[START PASSAGE SHOWN]

Q: Can I do this project using artificial light?

A: No. Make sure you use direct, natural sunlight for the solar-powered version of the robot.

Q: Why are my motors not spinning on battery power?

A: If your motors do not spin when you push the power switch "down" to set the circuit to battery power, check the following items. For an overview of some other common mistakes you can make when using a breadboard, see the Common Mistakes section of the breadboard tutorial.
  • Make sure you properly inserted the two AAA batteries into the battery holder, so the "+" symbols on the batteries line up with the "+" symbols inside the battery holder.
  • Make sure the red and black wires from your battery pack are pressed all the way into the correct holes of the breadboard.
  • Make sure the red and blue wires from your motors are pressed all the way into the correct holes of the breadboard.
  • Make sure the spinning weights on the ends of the motors are not getting stuck against the double-sided tape.

Q: Why are my motors not spinning on solar power?

[END PASSAGE SHOWN]
[START DATA EXTRACT]

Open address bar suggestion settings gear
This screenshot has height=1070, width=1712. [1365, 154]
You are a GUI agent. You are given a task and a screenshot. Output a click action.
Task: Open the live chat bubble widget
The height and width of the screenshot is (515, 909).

[END DATA EXTRACT]

## LIST OF TASKS
**A)** Answer these questions using the robot FAQ:
(i) What kind of light is required for the solar-powered version of the robot?
(ii) How many batteries go into the battery holder, and what size are they?
(iii) What colors are the wires coming from the motors?
**B)** For each statement, say whether the robot FAQ agrees with it, and quote the words that decide it:
(i) Artificial light can be used for this project.
(ii) Pushing the power switch "down" sets the circuit to battery power.
(iii) The wires from the battery pack are red and blue.
The items are separate material from the robot FAQ.

## ANSWERS TO THE EXERCISES
**A)**
(i) Direct, natural sunlight
(ii) Two AAA batteries
(iii) Red and blue

**B)**
(i) No: "No. Make sure you use direct, natural sunlight for the solar-powered version of the robot."
(ii) Yes: "when you push the power switch "down" to set the circuit to battery power"
(iii) No: "the red and black wires from your battery pack"